◆ Exercise objective: Reproduce word for word the lines from the first line through the line that contains "circular button with", including both of those lines and nothing further.

[start of Exercise material]

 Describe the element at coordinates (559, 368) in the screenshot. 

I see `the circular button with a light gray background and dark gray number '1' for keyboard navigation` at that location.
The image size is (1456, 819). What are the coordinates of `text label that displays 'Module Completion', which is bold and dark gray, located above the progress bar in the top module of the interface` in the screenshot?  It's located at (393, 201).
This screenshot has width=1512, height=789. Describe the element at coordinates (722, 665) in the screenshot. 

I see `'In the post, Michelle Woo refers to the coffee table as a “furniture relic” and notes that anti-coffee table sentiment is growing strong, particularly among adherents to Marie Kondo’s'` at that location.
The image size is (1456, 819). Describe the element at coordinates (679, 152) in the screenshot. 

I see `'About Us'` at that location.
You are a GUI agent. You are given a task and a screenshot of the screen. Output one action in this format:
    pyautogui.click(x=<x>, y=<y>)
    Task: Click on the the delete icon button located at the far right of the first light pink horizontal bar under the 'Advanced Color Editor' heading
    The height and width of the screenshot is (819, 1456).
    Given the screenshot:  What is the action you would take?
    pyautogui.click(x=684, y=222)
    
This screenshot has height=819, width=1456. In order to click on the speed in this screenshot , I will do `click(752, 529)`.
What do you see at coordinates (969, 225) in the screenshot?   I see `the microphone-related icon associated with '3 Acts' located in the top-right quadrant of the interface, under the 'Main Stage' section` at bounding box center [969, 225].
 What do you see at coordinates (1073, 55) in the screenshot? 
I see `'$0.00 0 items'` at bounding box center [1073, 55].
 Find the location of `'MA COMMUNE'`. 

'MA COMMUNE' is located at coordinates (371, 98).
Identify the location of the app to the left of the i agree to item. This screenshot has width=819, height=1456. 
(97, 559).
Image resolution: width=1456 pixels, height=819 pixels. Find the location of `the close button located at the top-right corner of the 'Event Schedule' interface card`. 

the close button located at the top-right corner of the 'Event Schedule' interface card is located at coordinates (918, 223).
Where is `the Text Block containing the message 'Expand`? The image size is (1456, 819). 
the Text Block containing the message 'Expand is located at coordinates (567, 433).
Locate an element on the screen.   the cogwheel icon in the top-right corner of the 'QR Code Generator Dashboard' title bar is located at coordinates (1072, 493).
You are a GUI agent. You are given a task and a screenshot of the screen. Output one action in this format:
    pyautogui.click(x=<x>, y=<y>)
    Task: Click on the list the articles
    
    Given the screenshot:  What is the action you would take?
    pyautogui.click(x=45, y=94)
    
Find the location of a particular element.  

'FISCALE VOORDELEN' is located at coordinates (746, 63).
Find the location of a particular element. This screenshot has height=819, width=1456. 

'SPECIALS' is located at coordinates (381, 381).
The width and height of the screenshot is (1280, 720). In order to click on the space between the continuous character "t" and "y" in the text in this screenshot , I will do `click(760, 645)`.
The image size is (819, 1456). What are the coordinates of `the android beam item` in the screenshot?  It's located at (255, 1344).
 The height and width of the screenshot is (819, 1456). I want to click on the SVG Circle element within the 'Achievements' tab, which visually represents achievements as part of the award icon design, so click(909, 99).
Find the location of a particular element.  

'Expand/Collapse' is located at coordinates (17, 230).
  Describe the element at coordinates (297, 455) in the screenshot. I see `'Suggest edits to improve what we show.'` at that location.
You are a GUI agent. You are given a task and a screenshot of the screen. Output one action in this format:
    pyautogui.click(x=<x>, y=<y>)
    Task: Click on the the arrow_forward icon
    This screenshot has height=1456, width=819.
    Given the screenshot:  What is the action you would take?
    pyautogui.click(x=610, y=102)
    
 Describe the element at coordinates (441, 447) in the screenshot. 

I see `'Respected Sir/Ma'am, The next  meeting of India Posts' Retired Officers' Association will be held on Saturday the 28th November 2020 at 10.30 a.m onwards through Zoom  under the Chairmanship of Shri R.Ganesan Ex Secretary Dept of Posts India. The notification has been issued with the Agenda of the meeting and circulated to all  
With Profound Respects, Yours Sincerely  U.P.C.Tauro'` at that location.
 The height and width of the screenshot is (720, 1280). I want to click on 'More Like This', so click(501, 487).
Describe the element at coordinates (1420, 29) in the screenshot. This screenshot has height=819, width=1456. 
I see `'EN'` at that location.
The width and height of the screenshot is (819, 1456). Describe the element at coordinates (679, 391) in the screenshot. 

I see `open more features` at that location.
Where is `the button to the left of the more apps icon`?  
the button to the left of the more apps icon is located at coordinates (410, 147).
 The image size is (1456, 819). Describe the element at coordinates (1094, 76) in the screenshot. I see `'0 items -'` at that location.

[end of Exercise material]

◆ Written answer:
 Describe the element at coordinates (559, 368) in the screenshot. 

I see `the circular button with a light gray background and dark gray number '1' for keyboard navigation` at that location.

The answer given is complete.